Based on the experimental design, the ANOVA design has one between-subject IV: SCORE, one within-subject IV: COND and the DV is ERP (right?).
This is the model I used and the summary:
> anERP <- aov(ERP ~ COND*SCORE, data = df)
> summary(anERP)
Df Sum Sq Mean Sq F value Pr(>F)
COND 2 0.21 0.105 0.027 0.9736
SCORE 1 16.87 16.868 4.297 0.0419 *
COND:SCORE 2 0.58 0.289 0.074 0.9291
Residuals 69 270.85 3.925
---
Signif. codes: 0 '***' 0.001 '**' 0.01 '*' 0.05 '.' 0.1 ' ' 1
So, IF this is right (please let me know if anything doesn't seem right), I should also find an effect for SCORE when I build a regression model, right? Also, I'm not sure how to interpret this effect, since AQ is an interval variable (scores in range 6-35). I would appreciate a little help here.
Now I'm very confused about how this model should look like for regression. I started with simple lm model with SCORE and COND as fixed effects:
> lmERP <- lm(ERP ~ SCORE*COND, data = df)
> summary(lmERP)
Call:
lm(formula = ERP ~ SCORE * COND, data = df)
Residuals:
Min 1Q Median 3Q Max
-5.2554 -1.0916 0.1975 1.4582 3.3097
Coefficients:
Estimate Std. Error t value Pr(>|t|)
(Intercept) -3.04269 1.06193 -2.865 0.00552 **
SCORE 0.06458 0.05229 1.235 0.22108
CONDSCM -0.08141 1.50180 -0.054 0.95693
CONDnSCM 0.36646 1.50180 0.244 0.80795
SCORE:CONDSCM 0.01111 0.07396 0.150 0.88104
SCORE:CONDnSCM -0.01707 0.07396 -0.231 0.81814
---
Signif. codes: 0 '***' 0.001 '**' 0.01 '*' 0.05 '.' 0.1 ' ' 1
Residual standard error: 1.981 on 69 degrees of freedom
Multiple R-squared: 0.0612, Adjusted R-squared: -0.006827
F-statistic: 0.8997 on 5 and 69 DF, p-value: 0.4864
However, here the main effect of SCORE doesn't reach significance. How is it possible? Shouldn't rmANOVA and regression show roughly similar results (or at least the main effects)?
I guess I'm not applying the right linear model here, since it doesn't seem to recognise there are both within and between subject factors in the design.
I have read hundreds of webpages, tutorials and forums and I'm still completely confused about these models. Thank you in advance for any piece of advice!
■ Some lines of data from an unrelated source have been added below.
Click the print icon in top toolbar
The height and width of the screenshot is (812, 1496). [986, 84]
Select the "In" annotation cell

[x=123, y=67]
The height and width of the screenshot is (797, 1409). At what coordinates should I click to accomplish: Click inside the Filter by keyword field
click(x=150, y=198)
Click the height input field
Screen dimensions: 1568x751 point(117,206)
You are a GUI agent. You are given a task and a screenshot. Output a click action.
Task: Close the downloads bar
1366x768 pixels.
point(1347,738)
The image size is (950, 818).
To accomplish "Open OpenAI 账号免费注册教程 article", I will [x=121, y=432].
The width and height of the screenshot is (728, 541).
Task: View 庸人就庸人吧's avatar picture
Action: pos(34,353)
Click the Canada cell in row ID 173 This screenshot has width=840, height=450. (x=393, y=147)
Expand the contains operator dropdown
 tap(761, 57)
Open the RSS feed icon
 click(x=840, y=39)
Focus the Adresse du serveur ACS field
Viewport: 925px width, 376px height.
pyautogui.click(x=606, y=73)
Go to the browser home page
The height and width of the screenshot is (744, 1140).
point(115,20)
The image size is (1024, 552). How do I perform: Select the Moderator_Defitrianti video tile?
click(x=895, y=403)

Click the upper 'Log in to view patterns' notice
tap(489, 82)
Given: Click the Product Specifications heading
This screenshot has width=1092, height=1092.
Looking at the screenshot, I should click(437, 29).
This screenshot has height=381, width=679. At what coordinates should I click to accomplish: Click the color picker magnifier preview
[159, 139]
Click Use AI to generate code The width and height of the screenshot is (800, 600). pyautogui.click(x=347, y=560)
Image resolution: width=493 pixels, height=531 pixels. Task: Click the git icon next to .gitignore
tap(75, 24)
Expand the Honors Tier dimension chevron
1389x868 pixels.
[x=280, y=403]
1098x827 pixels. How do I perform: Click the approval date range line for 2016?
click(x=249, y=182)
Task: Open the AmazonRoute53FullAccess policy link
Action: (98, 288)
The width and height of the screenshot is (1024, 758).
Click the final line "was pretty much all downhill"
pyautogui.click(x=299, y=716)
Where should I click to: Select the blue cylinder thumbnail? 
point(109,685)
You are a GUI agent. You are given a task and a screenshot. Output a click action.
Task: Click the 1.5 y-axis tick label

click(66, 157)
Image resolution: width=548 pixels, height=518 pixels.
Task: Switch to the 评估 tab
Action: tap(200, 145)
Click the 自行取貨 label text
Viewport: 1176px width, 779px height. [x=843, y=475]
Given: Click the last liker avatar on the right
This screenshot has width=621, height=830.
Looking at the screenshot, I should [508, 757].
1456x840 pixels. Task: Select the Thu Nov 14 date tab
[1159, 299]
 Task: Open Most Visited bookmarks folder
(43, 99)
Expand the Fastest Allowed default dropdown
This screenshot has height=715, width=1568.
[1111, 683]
Repeated-measures or mixed-model designs can be very confusing to specify using R's base aov function. In the code you have written, for example, aov will treat all the specified factors as independent (i.e., between-subject). I highly recommend using a library that makes it easier to specify these types of designs.
The ez library contains ezANOVA, which makes these tests simple to perform, provided that all your cases are complete (all factors are fully crossed, with no missing data). Assuming that your CODE column uniquely identifies each subject and you wanted to include all factors from your data set, the test would look something like this:
my.aov <- ezANOVA(data = df, dv = ERP, wid = CODE, between = .(SEX, AGE, SCORE), within = COND).
It is also possible to implement these designs with the lme4 package (in fact, ezANOVA is a wrapper around lme4's functions). While lme4 allows for more flexible model specifications and can tolerate incomplete data, its syntax is more difficult. Bodo Winter's tutorial on lme4 is a good start, if you want to go really deep.
As an aside, there is usually little point in performing both an ANOVA and a linear regression. Unless the two tests are specified in a way that treats the factors differently, the results will be equivalent.